Я всё время страдала из-за своих близких, но в карцере подумала: Мне так плохо, мои дорогие, что уже не до вас. Если бы я предвидела, что и ты окажешься в таком положении, я бы пожелала тебе смерти. Хорошо, что человеку не дано решать судьбу другого. А это продолжалось всего трое суток, но я их не считала и уже не ждала, когда это кончится. Я не принимала ни пищи, ни воды. Мне бросали хлеб, но я к нему не прикасалась. По дороге назад в камеру меня поддерживали — я не могла идти самостоятельно. Ты говоришь, что бегом бежала из карцера — разница в возрасте. И до того я была ужасно слаба после бессонных ночей. Из карцера меня привели в одиночку. Когда я вернулась, в камере было всё, что я выписала, но аппетит совсем пропал. Этой же ночью вызвали на допрос. Следователь, как обычно, писал. Тишина, только слышится скрип его пера. Вдруг из соседнего кабинета донёсся страшный звук, который до сих пор у меня в ушах. Это был мужской рёв сквозь сжатые губы. Так кричат от пытки. Прекратилось, потом повторилось снова. Следователь дал мне некоторое время послушать. «Ну как, нравится вам такая музыка?» Я не ответила. «Мы это и с женщинами делаем». «И чего добиваетесь таким образом — правды?» «Я с самого начала предупредил, что здесь все говорят». Но я вдруг утратила страх: «Что ж, попробуйте». Он подошёл и произнёс такую тираду: «Чтобы я из-за говённой бабы свою карьеру испортил! Не будет этого. Надо мной все смеются. Больше полугода вожусь с вами, и всё без толку». Отправил меня в камеру. Тогда шли допросы об отце. Следователь знал, что одно время он жил со мной в «Метрополе», был знаком с Блонденом. Я этого не могла отрицать: «В цивилизованном обществе принято знакомить, когда заходит человек». «Что он высказывал?» «Ничего не высказывал».
На следующем допросе следователь спрашивает: «За что вы попали в карцер, какое совершили нарушение? С кем перестукивались, что говорили? Говорили то-то и то-то! Мы всё знаем!» Как будто это сам итальянец рассказал.
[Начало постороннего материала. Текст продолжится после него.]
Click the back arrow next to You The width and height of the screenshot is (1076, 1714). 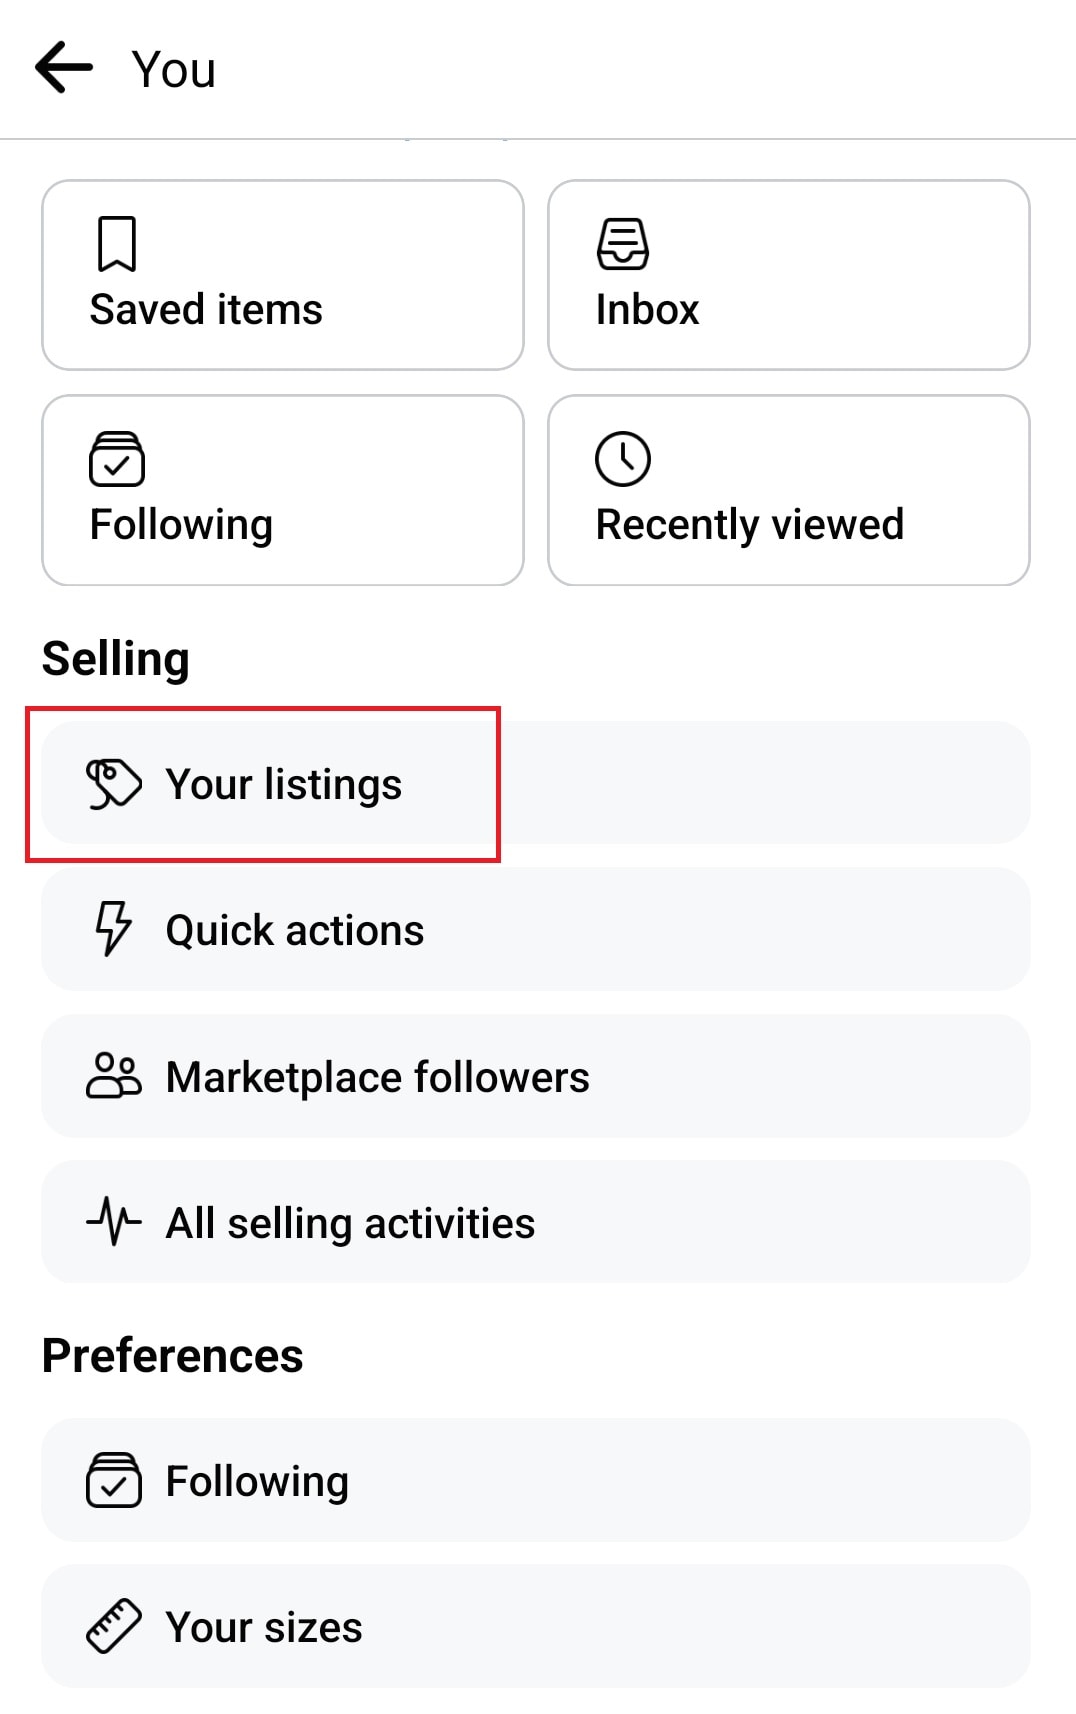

Выдала меня сокамерница. Так пытались меня деморализовать. До карцера я как-то отдохнула, а тут опять стали каждую ночь вызывать и требовать новые имена. Я начинала вся дрожать, когда за мной приходили. С трудом могла одеться. Перестала есть. Выливала еду в парашу. Дошла до такого состояния, что не могла ходить по камере. Просто сидела, скрючившись, с ногами на койке — в Лефортове это разрешалось. На Лубянке в наказание у меня иногда отбирали шубу, тогда я скулила, как побитая собака. Шуба была для меня, как живое существо. Теперь, возвращаясь с допроса, я стремилась к моей шубе. Даже не читала — уже не хотелось, днём сидела в полудремоте. А ночью не могла спать, не лежалось на месте, хотелось почему-то ходить. Мне стучали: «Нельзя ходить! Лежать!» И тут начались галлюцинации. В кабинете у следователя смотрю — стена у него за спиной изгибается вместе с портретом Берии. Однажды днём сижу я в своём углу, открывается дверь, и впускают мужчину в длинном халате, в тюбетейке на бритой голове. Я думаю: «Татарин! По ошибке впустили в мою камеру!» И мне стало страшно, что за чужую ошибку меня накажут. Смотрю на него с испугом, а он, не обращая на меня внимания, садится на парашу и в этот момент поворачивает ко мне голову и со смущённой улыбкой опускает полы халата. Хорошо помню его лицо. А однажды я отчётливо увидела: Ирина упала с велосипеда, смотрит на меня и отряхивает юбочку. Я так отчётливо это видела — её синюю юбочку и стриженые волосы, что, помнишь, спросила бабушку на свидании: «Что, Ирину остригли?» Бабушка стала оправдываться: «Ты же знаешь, она не любит мыть голову, пришлось остричь ей косы.»